In 1675 Susquehannock Indians, as a result of conflicts with other tribes, began to move southward into the colonies of Maryland and Virginia. There they committed a number of atrocities against the Euro-American settlers. A force of Marylanders, under the command of Thomas Trueman, along with a force of Virginians, under John Washington, met the Indians at Piscatawy Creek on 27 September. The Indians were victorious, and stepped up their attacks. It was reported that they killed thirty-six settlers in a single raid. Understandably, some of the settlers began to desert their homesteads while others sent pleas to the provincial government (i.e. the Virginia Company) for assistance.

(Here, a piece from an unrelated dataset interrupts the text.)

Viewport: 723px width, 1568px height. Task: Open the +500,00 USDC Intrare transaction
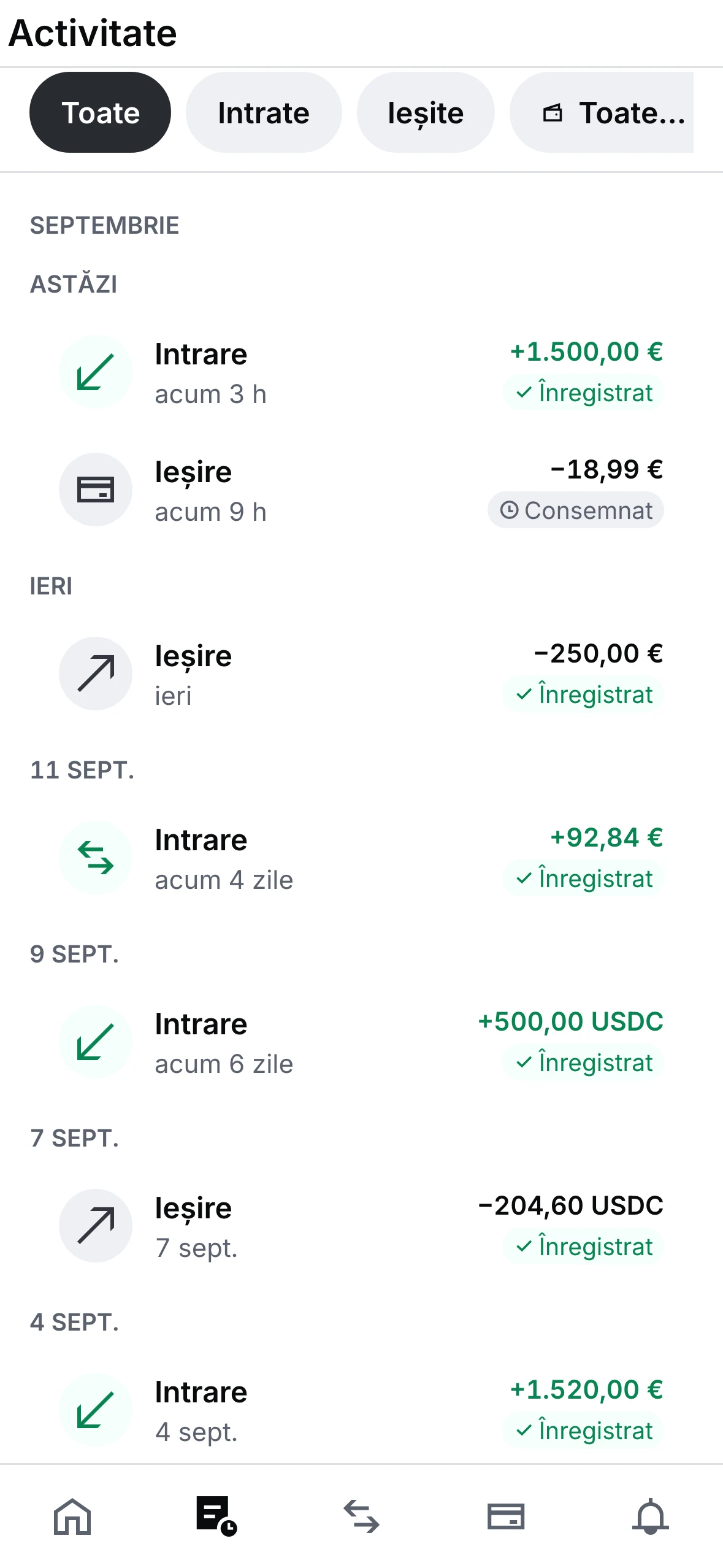[x=361, y=1042]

Sir William Berkeley, the Virginia Company's governor was involved in the fur trade. Perhaps the safeguarding of his own interests is why he did not respond to the frontier settlers' calls for help.
As the spring of 1676 dawned, Nathaniel Bacon, a member of the provincial Council on behalf of Henrico County, assembled a force to confront the Susquehannock. Because he had assembled and marched his force of frontiersmen without a commission, Bacon was declared a traitor and arrested upon his return from a victory against the Susquehannock.

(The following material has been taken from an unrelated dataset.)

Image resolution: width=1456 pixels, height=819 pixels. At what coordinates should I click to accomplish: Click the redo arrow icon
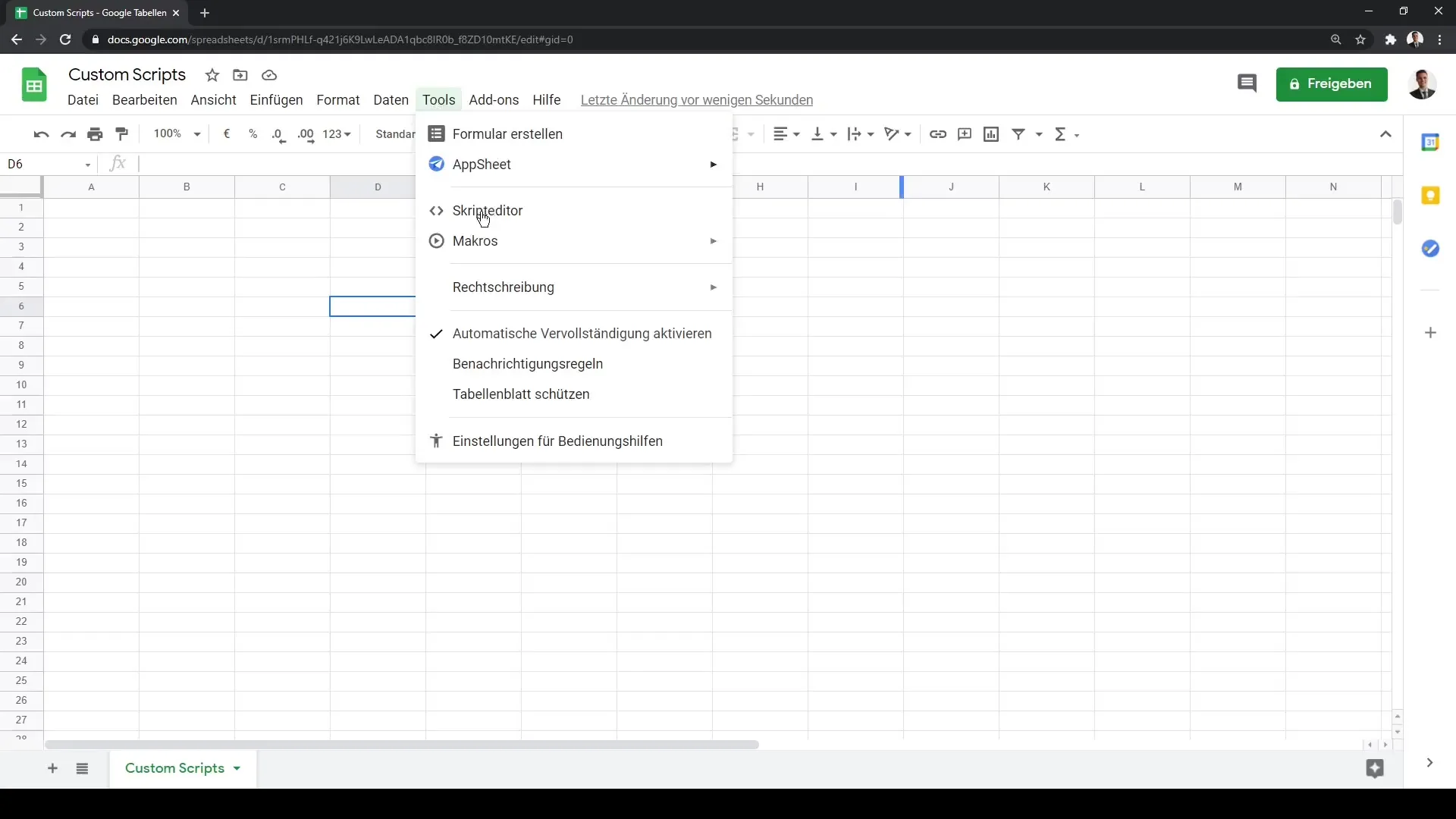pyautogui.click(x=68, y=133)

Bacon was ultimately pardoned by Governor Berkeley, but he returned to Henrico County and raised another force of about five hundred men. This time, rather than marching against the Indians, Bacon and his men marched unopposed into Jamestown. On 23 June, Bacon scored a minor victory by forcing Governor Berkeley to sign his commission. The governor once again declared Bacon and his followers to be in rebellion against the colony and called for his arrest. But the most of the people was in agreement with Bacon and wanted the Indians ousted from their region. On 03 August, the plantation owners met at the Middle Plantation to sign an oath of support toward Bacon and his cause. The governor was unable to raise a force to go against Bacon, so he fled to the Eastern Shore.
Bacon led his army on an expedition against the Indians, driving them beyond the Rappahannock and Potomac Rivers. He then returned to Jamestown, and, on the 18th of September 1676, as a show of force, he drove governor Berkeley's supporters from the town and burned it.
Bacon's Rebellion was brought to an untimely halt on 18 October 1676 with the sudden death of its leader, Nathaniel Bacon. His army became dispirited; one by one they surrendered to Berkeley after receiving his promise of amnesty. But Berkeley was not one to keep his word. On 10 February 1677, he declared the amnesty to be null and void. Twenty-three of Bacon's followers were executed. They were stopped only by the removal of Berkeley from power and the takeover of Colonel Herbert Jeffreys on 27 April.